▶ **Problem to work on**: What are the lines, word for word, from the line with "Instruction: Open an" up to and including the line with "Image resolution: width=810" in the records below? Omit the pictures.

[Pixel coordinate grounding data]
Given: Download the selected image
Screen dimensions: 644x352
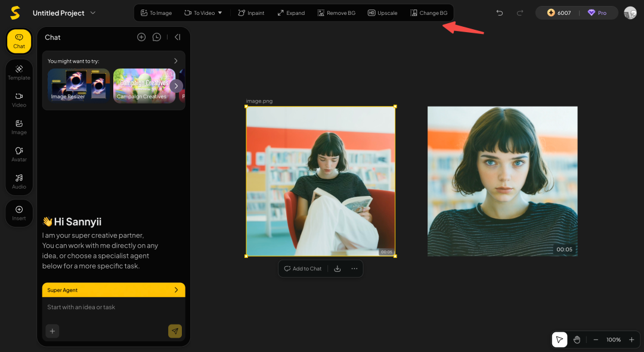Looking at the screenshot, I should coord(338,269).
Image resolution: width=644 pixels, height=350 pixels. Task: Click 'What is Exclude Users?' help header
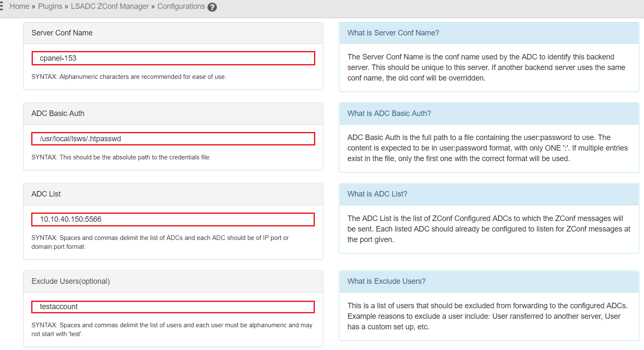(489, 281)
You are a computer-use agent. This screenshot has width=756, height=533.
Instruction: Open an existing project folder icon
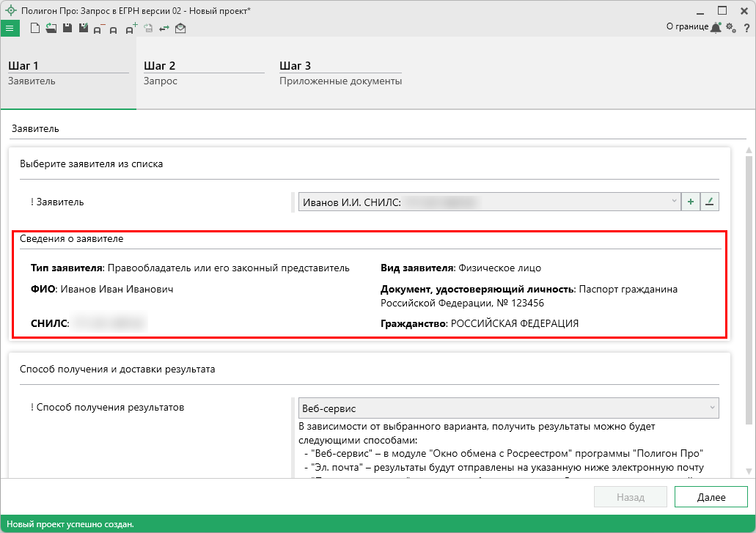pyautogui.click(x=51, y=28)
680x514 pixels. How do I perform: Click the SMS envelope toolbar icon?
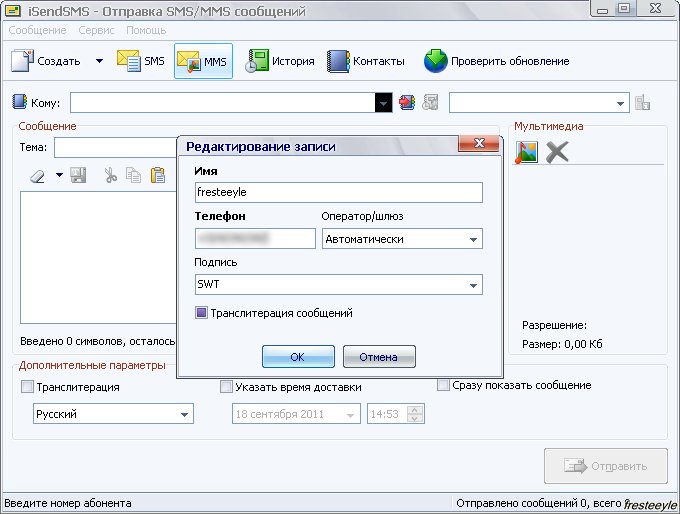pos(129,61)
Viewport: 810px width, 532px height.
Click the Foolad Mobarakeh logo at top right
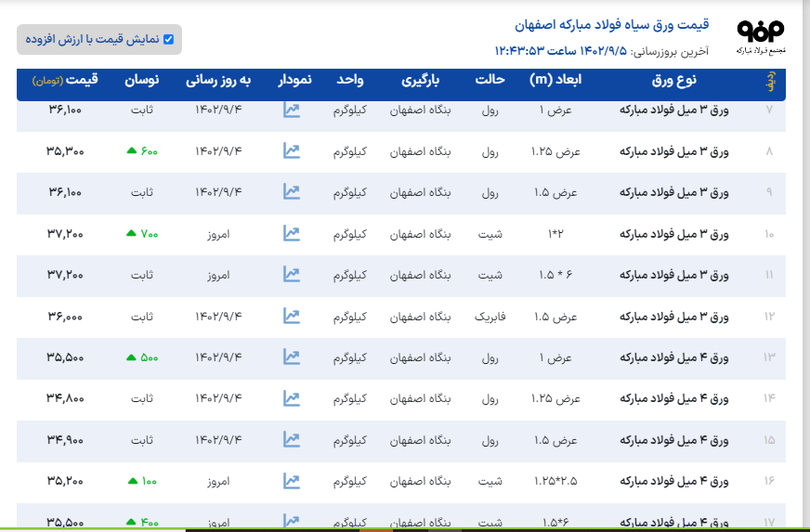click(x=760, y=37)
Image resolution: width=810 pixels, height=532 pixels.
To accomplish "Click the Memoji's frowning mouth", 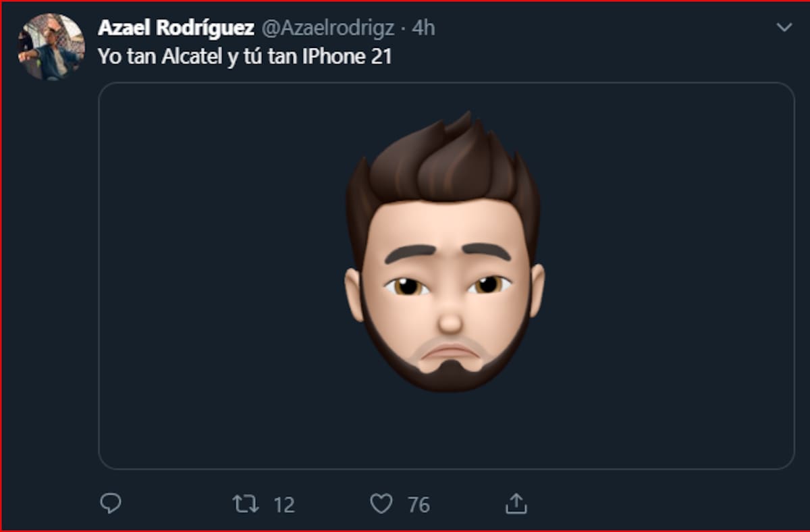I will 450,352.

---

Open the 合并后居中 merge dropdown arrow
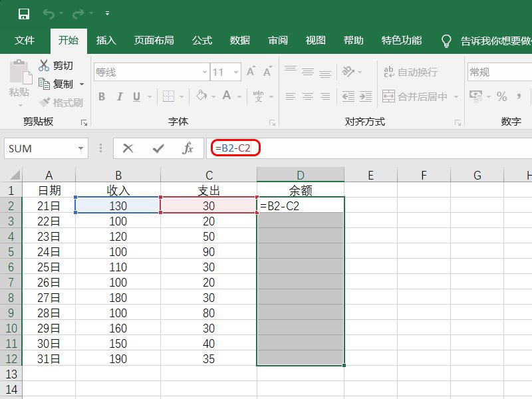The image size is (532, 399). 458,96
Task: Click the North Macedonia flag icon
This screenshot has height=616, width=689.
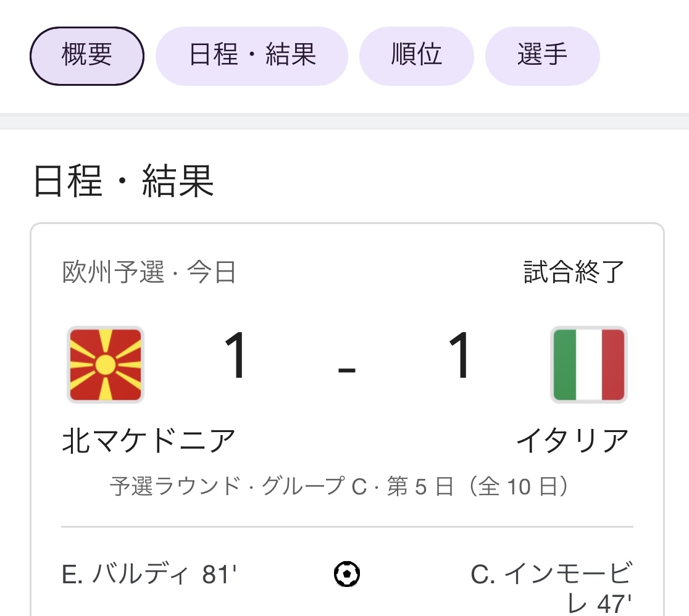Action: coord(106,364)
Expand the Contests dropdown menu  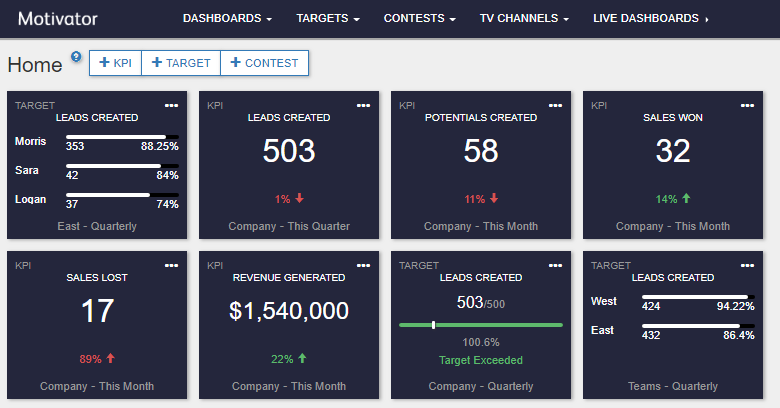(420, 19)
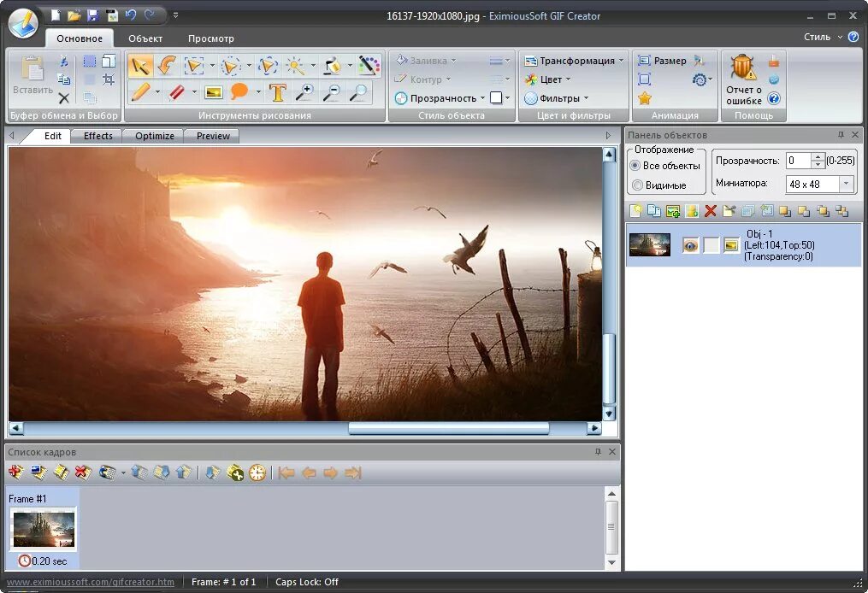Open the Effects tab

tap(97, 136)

▶ **Exercise solution**:
Instruction: Open an existing project folder icon
pyautogui.click(x=51, y=28)
680x514 pixels. How do I perform: Click the SMS envelope toolbar icon?
pos(129,61)
Viewport: 810px width, 532px height.
Click the Foolad Mobarakeh logo at top right
click(x=760, y=37)
Image resolution: width=810 pixels, height=532 pixels.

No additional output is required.